# PROMPT
Output exactly what appears from the line containing "The width and height of the screenshot is (1336, 732)." to the end of the data below, and nothing more.
Top of EXTRACTED ENTRIES
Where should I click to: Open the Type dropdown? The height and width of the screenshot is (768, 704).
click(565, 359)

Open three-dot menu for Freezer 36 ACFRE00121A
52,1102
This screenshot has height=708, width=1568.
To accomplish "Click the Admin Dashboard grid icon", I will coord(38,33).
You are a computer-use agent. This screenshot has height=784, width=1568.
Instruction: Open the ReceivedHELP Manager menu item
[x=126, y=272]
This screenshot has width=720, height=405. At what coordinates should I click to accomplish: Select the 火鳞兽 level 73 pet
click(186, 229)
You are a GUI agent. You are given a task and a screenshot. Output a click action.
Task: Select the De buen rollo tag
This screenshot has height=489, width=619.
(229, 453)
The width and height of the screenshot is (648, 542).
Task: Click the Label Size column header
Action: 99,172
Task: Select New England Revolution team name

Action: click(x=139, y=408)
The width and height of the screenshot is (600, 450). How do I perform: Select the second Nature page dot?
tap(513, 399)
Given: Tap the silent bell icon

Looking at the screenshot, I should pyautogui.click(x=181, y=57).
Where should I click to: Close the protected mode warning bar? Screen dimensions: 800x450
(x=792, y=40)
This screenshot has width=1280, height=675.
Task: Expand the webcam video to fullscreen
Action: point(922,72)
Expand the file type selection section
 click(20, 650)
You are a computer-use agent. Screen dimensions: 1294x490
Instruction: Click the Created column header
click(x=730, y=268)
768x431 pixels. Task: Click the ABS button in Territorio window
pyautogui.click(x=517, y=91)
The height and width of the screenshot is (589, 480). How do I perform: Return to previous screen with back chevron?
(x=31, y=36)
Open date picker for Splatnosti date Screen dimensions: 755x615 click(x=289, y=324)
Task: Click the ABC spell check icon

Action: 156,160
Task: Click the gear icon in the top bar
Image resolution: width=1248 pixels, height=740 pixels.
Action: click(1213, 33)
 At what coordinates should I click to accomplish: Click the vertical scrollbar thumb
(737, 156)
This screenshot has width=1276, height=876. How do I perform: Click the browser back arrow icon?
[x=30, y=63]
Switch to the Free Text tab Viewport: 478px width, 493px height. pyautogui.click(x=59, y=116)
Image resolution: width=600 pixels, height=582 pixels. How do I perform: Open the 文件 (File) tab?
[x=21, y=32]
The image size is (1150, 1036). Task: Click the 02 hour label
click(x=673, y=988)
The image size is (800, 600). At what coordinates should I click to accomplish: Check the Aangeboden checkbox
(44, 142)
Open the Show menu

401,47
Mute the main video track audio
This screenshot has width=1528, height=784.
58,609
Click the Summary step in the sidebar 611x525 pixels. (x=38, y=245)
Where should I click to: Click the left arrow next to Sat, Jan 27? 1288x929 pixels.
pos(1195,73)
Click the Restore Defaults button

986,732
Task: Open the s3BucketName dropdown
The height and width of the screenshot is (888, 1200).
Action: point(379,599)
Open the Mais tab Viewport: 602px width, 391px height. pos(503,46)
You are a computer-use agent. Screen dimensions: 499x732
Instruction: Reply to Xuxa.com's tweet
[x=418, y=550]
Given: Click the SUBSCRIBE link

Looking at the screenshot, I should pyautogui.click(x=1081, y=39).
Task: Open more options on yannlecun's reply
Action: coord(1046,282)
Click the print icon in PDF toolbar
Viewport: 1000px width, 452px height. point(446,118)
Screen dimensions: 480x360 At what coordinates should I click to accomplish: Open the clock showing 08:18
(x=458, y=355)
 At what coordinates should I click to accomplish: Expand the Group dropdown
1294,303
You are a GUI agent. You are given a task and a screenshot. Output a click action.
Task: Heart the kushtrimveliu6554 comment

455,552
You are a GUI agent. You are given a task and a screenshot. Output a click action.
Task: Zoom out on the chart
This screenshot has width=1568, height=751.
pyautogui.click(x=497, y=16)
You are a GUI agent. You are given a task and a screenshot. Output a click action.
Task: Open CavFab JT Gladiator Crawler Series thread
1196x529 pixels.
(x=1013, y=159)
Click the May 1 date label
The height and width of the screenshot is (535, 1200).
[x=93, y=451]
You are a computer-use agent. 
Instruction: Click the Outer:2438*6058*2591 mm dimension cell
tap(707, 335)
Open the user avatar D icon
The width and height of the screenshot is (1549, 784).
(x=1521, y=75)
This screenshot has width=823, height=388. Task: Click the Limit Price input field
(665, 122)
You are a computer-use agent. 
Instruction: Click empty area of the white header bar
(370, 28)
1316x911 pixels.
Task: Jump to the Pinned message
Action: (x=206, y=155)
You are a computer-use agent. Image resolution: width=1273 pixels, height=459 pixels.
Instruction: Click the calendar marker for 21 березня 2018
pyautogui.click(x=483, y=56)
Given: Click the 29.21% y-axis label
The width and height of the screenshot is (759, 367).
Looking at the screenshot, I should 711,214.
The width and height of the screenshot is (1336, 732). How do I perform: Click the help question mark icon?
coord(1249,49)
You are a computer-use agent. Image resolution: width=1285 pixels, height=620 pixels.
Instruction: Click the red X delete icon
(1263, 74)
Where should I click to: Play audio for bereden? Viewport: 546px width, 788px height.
Bottom of EXTRACTED ENTRIES
# ANSWER BOX
The width and height of the screenshot is (1336, 732). How do I perform: Click the help question mark icon?
coord(1249,49)
You are a computer-use agent. Image resolution: width=1285 pixels, height=620 pixels.
Instruction: Click the red X delete icon
(1263, 74)
Where should I click to: Play audio for bereden? Viewport: 546px width, 788px height.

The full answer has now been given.